A bespectacled Elliott in a suit and tie sat directly in front of a three-judge panel that considered a request from the NFL Players Association that he be allowed to play. But the court issued an order in less than an hour disqualifying him from Sunday’s game at Atlanta. It appears he’ll miss all of November’s games since the court set a Dec. 1 hearing for oral arguments on the merits of the union’s appeal.
The suspension was ordered in August as discipline after the league investigated allegations he used force against his girlfriend in the summer of 2016. Elliott vehemently denied the allegations as recently as last week, saying he was not an abuser.
A federal appeals court last month tossed out his court challenge in Texas, but the league’s request for a New York court to affirm that it had acted properly led a Manhattan judge to rule last month that Elliott must begin his suspension. After the union appealed, the lower-court decision was temporarily stayed, allowing Elliott to play last Sunday.
By Thursday’s ruling, Elliott had already left the courthouse without speaking to reporters, though he shook the hand of a person who shouted that he was a “huge fan” as Elliott raced down steps to a sport utility vehicle.
HERNANDEZ’S BRAIN WAS SEVERELY DAMAGED
BOSTON — Former New England Patriots player Aaron Hernandez suffered substantial damage to parts of the brain that affect memory, judgment and behavior from the most severe case of a degenerative disease linked to head blows ever found in someone so young, a researcher said Thursday.
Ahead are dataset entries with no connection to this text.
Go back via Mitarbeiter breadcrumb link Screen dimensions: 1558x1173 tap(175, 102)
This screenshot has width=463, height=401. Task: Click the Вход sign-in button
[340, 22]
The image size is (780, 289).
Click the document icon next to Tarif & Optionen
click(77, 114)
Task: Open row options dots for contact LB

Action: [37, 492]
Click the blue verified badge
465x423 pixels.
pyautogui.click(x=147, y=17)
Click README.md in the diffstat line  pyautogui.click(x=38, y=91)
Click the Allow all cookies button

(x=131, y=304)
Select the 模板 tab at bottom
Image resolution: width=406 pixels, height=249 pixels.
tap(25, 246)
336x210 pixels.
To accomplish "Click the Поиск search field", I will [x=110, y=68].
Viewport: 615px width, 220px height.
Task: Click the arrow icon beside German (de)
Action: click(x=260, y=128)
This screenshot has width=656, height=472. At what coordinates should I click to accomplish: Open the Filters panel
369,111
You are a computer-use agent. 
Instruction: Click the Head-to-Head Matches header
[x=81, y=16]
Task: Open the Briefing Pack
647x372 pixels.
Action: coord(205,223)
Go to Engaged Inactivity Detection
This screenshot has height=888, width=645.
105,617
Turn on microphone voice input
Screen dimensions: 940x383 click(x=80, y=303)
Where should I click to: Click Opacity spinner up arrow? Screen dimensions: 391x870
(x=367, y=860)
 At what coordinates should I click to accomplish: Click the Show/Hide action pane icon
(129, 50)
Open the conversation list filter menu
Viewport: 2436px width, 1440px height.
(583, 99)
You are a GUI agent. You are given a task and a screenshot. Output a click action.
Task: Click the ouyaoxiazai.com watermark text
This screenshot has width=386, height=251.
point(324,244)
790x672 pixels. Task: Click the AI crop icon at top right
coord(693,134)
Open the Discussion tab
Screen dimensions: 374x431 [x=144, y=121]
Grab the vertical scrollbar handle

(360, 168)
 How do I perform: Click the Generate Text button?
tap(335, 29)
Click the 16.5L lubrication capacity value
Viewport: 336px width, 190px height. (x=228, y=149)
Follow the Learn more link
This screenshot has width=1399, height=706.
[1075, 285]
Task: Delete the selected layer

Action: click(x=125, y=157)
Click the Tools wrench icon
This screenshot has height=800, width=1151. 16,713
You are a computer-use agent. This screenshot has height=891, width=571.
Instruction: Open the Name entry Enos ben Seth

Dr. Ann McKee, director of Boston University’s CTE Center, stressed she could not “connect the dots” between the brain disease chronic traumatic encephalopathy and the behavior of the 27-year-old who hanged himself in April while serving life in prison for murder.
But McKee said CTE had significantly impacted key parts of Hernandez’s brain, including the hippocampus — which is associated with memory — and the frontal lobe, which is involved in impulse control, judgment and behavior.